I guess being a conservative republican is never having to say you are sorry!
Remember some junior woman republican representative twit, who never was in the military, called other democrat congressmen (Murtha) cowards. Add to that by others: nazi appeasers, defeat-a-crat and surrender monkeys. Kerry makes a vietnam analogy and you all go crazy. Shut up. Take your lumps.
Talk about hate. I hear the “hate bush crowd” but there is no hate like republican hate for all that is liberal, democrat, especially leaders past or present, pelosi, reid, clinton, kerry. I’m not a “fan” of any of them, but you think your idiots are brilliant?
BTW the Swift boat slander, dirty politics was un-american. Kerry was a wussy for not countering it, but at least Kerry served and was in combat and shot at. Bush protected Texas from the Vietcong. Please. Yea, I voted for Bush in 2004 like an idiot, but I tell you I wish Kerry was in office now (even though he gives me the creeps and has a stick up his wind-bag pompous back-side). We would not have half of the BS we have now. It was a mistake Bush was voted in the first time (remember) and in 2004, 9/11 fear mongering and not changing the horse in mid stream was in play. I really wanted Bush to fix his mess, but he made it worse with happy talk, wishful thinking and lying to America became a habit, “it’s improving and getting better all the time”.

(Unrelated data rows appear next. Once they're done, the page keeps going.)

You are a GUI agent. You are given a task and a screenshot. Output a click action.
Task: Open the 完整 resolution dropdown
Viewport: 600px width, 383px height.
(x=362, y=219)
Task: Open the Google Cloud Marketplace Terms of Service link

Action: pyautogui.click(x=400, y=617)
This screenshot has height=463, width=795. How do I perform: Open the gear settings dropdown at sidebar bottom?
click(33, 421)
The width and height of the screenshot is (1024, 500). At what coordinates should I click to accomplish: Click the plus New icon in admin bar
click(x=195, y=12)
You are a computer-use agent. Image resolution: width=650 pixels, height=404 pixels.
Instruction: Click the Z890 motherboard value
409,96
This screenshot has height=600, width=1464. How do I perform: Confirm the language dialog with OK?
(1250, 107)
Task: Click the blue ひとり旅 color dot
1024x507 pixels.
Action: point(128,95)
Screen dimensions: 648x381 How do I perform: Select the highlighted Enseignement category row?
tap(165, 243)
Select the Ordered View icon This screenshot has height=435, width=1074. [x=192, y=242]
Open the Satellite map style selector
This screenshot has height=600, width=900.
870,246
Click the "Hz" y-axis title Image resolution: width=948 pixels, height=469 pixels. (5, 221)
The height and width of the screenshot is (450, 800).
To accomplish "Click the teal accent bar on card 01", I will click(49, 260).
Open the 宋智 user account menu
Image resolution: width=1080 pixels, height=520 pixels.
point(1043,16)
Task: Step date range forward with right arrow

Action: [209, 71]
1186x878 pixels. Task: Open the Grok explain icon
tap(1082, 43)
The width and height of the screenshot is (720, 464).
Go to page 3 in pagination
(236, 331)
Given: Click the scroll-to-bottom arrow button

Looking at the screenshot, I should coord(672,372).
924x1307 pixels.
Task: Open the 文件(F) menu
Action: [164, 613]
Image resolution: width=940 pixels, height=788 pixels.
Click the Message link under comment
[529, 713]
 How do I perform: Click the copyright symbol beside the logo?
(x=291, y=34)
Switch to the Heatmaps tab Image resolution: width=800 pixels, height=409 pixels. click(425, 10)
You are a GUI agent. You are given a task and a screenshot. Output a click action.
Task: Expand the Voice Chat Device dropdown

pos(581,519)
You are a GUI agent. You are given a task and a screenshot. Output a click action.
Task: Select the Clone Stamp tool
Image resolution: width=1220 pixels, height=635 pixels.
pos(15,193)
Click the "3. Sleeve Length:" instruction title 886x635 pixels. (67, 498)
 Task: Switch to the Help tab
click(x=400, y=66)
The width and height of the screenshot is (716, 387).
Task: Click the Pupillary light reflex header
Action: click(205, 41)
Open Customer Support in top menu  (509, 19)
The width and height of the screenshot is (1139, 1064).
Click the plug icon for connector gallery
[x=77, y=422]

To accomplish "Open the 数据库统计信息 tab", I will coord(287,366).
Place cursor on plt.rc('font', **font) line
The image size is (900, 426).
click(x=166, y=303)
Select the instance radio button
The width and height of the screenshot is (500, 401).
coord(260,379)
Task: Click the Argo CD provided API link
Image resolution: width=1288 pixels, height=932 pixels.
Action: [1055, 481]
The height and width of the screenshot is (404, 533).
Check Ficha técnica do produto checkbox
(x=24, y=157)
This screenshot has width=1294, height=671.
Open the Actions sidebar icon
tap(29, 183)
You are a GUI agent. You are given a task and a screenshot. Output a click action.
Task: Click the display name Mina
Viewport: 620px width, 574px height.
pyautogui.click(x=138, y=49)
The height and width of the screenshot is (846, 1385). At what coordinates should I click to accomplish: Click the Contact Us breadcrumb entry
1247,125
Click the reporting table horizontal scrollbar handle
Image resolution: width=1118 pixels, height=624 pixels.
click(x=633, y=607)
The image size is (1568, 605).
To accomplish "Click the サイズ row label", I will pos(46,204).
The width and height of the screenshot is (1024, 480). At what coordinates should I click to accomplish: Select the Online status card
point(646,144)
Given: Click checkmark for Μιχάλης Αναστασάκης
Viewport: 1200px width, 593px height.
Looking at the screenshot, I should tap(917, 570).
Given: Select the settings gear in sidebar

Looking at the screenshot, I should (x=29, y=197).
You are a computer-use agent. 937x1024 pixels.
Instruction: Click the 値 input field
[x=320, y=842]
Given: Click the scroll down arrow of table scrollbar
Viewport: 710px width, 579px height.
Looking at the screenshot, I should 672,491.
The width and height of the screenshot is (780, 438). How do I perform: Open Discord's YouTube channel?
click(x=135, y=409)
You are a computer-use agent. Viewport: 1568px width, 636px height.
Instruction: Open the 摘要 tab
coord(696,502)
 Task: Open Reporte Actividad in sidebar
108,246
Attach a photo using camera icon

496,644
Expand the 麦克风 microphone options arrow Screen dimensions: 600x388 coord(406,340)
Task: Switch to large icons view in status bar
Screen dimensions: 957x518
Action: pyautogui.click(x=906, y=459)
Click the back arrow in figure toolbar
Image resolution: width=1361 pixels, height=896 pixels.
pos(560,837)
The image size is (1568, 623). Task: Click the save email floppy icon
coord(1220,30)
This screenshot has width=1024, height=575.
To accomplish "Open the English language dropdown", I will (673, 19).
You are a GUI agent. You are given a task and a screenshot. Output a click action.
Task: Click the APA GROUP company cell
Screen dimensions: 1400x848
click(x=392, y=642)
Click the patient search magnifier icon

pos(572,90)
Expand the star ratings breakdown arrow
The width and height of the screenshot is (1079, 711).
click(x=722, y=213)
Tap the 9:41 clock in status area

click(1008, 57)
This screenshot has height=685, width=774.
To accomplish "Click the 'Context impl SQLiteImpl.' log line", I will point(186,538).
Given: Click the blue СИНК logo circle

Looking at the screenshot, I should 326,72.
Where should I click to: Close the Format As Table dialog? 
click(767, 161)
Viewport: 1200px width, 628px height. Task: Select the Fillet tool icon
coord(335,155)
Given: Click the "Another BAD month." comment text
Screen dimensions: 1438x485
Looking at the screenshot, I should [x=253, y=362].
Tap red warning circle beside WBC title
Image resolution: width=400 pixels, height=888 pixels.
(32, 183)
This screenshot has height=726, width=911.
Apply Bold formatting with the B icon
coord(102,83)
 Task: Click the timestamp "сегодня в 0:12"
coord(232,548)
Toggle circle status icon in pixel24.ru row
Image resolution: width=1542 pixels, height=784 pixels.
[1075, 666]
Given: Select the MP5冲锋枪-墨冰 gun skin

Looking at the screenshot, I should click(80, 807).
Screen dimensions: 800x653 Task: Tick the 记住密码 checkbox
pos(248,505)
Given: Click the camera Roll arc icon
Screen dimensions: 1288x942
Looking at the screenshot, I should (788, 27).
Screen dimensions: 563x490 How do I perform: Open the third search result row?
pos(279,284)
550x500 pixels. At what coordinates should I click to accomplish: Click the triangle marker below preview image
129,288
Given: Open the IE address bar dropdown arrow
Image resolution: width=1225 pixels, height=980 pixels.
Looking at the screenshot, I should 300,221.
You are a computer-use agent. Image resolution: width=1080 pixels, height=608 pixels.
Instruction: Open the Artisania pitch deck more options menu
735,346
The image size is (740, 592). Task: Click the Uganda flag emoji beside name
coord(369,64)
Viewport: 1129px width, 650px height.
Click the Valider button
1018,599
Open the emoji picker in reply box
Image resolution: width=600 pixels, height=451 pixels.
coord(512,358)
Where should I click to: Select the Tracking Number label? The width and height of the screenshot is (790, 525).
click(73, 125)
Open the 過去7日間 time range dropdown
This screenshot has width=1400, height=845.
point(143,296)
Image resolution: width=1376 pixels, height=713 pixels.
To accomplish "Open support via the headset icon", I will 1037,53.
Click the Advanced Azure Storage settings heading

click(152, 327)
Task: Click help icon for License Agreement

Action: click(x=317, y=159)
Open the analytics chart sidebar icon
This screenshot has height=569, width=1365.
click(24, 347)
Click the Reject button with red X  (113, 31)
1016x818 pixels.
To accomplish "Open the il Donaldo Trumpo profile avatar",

I supported the war, but by early-mid 2006 it was apparent what what going on. I feel no shame. We gave it a go, failed partly because the Iraq people and government want to KILL EACH OTHER AT ALL COST AND DON’T WANT PEACE. OK its their fault, we tried. The only thing left to do is make the refugee camps for the Sunni and Kurds as the Shi’ite Mada death Army tries to kill everyone.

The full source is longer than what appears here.